**Records from a data collection**
___

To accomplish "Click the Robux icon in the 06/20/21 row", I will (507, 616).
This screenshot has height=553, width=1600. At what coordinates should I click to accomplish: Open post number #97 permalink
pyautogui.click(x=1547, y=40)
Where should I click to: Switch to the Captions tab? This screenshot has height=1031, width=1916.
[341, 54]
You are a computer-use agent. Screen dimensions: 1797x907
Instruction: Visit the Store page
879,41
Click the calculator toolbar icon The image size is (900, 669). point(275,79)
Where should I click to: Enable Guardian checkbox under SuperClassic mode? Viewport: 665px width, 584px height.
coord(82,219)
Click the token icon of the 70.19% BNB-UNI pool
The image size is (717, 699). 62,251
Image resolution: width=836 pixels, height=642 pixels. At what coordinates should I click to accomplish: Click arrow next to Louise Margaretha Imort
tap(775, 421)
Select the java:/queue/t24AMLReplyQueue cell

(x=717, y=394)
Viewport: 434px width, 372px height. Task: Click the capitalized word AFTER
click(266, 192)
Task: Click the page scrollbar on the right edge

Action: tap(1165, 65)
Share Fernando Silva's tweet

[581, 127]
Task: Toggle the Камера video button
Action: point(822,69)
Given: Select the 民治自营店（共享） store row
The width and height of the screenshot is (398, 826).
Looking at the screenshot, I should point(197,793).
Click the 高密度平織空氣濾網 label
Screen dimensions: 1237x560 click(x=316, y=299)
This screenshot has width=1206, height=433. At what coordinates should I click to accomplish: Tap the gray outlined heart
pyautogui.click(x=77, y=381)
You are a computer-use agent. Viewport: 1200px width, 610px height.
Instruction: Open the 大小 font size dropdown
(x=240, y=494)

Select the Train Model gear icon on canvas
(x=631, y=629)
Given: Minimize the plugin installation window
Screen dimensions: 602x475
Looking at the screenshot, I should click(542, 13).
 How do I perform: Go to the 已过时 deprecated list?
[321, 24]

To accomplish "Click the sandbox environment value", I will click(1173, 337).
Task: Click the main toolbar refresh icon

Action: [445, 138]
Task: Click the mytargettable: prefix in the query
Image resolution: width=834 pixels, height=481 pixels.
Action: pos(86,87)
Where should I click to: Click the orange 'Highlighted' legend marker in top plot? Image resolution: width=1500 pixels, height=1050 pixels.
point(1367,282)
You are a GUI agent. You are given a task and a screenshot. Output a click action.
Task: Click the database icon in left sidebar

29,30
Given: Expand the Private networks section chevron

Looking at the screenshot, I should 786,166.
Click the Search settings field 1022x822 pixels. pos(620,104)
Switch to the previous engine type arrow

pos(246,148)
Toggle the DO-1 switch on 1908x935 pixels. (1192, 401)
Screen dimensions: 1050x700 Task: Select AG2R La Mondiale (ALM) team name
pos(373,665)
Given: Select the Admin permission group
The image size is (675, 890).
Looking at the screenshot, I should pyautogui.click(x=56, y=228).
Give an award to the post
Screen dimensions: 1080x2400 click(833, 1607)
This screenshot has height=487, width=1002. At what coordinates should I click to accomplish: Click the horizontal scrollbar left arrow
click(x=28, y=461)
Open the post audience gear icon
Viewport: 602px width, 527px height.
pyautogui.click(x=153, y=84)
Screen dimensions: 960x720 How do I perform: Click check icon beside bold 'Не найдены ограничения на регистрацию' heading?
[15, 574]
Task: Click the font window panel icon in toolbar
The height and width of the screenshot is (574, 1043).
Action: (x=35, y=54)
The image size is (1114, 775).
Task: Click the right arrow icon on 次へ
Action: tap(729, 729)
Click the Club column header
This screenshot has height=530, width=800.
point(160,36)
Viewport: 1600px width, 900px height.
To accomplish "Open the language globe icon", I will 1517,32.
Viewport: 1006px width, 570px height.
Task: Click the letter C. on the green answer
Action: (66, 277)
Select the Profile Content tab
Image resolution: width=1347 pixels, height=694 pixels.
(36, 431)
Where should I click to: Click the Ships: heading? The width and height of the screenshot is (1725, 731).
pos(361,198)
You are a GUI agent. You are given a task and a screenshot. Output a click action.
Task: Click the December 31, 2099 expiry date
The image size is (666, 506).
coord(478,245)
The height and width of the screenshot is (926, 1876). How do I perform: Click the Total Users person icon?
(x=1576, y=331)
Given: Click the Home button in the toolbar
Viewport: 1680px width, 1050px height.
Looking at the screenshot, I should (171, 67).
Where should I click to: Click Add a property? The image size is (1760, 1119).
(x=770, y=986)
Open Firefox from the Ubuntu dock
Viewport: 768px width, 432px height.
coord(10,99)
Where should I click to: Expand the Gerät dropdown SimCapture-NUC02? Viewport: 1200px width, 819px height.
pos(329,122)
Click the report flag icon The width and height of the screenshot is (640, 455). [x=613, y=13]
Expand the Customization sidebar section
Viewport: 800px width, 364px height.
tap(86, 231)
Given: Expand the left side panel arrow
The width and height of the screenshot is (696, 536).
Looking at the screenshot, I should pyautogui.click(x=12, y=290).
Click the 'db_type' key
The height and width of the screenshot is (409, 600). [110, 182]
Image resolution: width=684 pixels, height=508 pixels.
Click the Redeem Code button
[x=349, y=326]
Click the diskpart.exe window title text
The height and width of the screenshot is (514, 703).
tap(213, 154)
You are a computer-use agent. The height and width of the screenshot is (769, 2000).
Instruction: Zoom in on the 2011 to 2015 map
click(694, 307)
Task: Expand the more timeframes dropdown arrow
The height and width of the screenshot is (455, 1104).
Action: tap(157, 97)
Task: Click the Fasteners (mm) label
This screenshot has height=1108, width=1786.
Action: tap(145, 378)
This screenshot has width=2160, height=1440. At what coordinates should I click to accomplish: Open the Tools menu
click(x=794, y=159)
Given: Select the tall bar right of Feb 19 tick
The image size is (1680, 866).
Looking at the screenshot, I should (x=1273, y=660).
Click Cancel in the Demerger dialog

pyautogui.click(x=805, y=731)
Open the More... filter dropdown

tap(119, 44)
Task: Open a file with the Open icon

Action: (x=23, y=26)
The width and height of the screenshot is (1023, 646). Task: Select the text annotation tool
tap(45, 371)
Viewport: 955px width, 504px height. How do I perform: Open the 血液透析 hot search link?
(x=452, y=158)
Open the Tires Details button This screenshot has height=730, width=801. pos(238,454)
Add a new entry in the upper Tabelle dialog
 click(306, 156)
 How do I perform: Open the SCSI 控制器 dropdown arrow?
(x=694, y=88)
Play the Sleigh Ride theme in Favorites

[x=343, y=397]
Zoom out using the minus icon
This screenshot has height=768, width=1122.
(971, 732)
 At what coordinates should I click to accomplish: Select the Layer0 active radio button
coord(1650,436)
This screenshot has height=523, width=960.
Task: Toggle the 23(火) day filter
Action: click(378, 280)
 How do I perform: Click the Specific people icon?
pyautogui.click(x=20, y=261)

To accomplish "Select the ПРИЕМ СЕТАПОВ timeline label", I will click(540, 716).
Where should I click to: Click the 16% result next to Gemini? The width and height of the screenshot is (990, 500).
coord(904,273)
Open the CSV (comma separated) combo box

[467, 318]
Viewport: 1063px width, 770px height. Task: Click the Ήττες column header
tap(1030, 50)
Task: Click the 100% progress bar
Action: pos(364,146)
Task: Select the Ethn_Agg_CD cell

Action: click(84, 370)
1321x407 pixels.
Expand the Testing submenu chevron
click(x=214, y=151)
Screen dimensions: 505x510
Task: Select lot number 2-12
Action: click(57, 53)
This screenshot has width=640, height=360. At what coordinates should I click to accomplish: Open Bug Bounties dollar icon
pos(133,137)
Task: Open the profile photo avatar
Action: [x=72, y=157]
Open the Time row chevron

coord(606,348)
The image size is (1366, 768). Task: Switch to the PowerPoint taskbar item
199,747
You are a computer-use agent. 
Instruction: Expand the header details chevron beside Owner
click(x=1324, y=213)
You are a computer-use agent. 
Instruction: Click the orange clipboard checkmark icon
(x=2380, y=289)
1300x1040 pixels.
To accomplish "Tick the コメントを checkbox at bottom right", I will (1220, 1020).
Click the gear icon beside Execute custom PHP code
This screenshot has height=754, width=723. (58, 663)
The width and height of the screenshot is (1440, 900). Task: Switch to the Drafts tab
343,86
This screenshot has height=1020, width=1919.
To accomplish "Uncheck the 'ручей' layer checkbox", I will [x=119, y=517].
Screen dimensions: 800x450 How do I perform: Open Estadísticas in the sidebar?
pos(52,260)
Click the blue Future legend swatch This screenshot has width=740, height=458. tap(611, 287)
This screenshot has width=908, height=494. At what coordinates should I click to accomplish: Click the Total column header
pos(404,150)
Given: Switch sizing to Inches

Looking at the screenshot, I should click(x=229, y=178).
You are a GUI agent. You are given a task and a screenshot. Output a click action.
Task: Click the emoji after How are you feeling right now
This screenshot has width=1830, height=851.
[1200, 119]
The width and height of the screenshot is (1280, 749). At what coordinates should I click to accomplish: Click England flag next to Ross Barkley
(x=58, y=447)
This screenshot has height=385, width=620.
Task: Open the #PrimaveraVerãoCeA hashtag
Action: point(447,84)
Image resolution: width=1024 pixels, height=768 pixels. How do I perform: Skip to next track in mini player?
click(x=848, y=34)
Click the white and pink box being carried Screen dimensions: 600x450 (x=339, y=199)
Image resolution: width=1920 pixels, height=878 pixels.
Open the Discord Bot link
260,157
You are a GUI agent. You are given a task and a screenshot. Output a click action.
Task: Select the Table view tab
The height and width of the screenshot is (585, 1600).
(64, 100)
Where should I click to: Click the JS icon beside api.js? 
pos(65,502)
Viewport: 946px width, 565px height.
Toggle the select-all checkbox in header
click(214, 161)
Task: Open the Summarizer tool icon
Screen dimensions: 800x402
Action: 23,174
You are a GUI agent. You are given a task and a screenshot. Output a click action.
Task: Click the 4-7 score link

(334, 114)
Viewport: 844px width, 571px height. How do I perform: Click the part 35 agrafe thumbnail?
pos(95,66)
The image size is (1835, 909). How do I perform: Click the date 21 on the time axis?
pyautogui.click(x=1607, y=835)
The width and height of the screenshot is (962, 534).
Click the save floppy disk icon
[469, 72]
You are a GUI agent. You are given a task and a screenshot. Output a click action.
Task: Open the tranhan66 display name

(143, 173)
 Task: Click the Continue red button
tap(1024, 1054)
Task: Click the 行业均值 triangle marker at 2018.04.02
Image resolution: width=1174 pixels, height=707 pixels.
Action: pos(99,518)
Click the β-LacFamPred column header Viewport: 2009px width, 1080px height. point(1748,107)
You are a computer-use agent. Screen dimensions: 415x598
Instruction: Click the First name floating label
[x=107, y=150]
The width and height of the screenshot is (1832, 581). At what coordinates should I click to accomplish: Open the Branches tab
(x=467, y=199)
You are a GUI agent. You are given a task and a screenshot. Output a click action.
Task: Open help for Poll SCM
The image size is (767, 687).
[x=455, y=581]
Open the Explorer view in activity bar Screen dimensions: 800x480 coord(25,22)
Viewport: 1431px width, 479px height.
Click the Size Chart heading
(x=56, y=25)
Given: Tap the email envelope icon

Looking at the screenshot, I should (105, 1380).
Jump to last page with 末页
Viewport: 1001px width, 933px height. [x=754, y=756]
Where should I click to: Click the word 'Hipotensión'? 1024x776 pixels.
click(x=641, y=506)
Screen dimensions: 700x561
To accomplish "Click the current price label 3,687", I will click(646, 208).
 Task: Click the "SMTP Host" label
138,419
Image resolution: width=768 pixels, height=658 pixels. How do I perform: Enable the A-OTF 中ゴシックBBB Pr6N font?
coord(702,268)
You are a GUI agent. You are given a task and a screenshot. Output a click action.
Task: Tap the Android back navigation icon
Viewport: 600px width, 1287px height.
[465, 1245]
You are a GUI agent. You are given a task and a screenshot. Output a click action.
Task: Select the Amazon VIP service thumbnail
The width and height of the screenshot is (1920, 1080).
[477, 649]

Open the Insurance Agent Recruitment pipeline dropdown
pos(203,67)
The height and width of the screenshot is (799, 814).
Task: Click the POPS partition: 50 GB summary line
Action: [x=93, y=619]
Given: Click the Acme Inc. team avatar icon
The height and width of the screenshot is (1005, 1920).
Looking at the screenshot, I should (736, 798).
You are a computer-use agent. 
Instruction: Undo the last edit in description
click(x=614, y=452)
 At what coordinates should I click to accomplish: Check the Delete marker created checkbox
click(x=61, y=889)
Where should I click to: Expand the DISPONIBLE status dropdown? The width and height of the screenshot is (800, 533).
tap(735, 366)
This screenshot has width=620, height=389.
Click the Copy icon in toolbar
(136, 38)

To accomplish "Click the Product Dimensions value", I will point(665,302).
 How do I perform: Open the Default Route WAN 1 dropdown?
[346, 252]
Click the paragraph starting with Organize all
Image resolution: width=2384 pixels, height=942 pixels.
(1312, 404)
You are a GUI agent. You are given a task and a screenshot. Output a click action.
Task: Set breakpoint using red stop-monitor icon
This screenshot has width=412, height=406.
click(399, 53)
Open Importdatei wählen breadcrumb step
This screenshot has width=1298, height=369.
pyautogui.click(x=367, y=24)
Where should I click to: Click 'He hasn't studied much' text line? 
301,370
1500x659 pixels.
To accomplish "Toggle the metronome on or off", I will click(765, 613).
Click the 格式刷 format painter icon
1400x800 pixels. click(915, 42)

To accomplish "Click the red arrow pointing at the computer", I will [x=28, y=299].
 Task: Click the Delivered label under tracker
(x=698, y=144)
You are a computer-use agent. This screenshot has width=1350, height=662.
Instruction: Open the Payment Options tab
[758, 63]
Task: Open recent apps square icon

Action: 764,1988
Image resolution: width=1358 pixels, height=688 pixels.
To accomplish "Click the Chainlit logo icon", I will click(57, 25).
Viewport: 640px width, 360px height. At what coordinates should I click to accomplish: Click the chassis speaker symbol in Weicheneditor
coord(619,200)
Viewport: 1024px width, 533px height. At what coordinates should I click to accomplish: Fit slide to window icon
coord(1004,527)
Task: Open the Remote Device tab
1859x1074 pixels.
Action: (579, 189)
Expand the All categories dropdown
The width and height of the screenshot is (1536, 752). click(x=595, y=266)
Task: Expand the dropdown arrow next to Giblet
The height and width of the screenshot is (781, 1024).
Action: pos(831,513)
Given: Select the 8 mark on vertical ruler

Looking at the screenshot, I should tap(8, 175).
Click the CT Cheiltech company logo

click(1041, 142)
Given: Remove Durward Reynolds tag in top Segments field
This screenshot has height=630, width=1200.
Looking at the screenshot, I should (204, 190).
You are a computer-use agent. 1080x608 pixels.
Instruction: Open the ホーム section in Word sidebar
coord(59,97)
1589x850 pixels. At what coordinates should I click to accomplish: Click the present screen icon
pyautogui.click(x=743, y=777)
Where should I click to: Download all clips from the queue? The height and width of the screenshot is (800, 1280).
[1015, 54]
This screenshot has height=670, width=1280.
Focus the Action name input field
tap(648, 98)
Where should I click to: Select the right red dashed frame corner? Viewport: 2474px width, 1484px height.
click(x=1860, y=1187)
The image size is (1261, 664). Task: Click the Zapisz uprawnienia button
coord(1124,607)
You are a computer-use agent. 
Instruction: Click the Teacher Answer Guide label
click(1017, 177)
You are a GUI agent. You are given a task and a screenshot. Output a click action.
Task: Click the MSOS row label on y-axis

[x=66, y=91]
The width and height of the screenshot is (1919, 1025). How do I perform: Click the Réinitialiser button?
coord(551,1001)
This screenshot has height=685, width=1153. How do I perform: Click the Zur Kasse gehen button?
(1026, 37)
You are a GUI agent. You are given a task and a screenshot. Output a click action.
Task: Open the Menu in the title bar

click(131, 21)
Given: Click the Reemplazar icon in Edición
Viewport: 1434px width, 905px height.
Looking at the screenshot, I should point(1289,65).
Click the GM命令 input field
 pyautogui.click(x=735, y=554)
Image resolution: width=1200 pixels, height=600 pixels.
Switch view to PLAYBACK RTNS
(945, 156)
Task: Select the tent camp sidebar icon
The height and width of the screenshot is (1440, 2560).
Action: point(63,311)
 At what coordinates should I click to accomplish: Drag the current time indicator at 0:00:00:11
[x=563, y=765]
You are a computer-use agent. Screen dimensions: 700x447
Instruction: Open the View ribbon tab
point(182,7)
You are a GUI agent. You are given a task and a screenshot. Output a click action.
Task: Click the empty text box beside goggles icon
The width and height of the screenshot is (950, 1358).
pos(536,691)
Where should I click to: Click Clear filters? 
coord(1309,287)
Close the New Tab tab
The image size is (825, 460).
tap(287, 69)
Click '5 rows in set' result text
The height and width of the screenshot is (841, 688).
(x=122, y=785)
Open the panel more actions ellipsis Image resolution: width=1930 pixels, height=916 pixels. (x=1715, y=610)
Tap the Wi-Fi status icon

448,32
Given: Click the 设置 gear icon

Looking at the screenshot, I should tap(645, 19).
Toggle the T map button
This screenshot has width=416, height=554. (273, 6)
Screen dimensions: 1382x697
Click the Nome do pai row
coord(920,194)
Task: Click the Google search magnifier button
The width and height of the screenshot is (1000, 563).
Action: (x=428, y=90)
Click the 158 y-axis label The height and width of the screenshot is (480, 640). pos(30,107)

___

**What is expected**
Of the records above, copy each line that includes "value".

**Answer for the task**
To accomplish "Click the sandbox environment value", I will click(1173, 337).
To accomplish "Click the Product Dimensions value", I will point(665,302).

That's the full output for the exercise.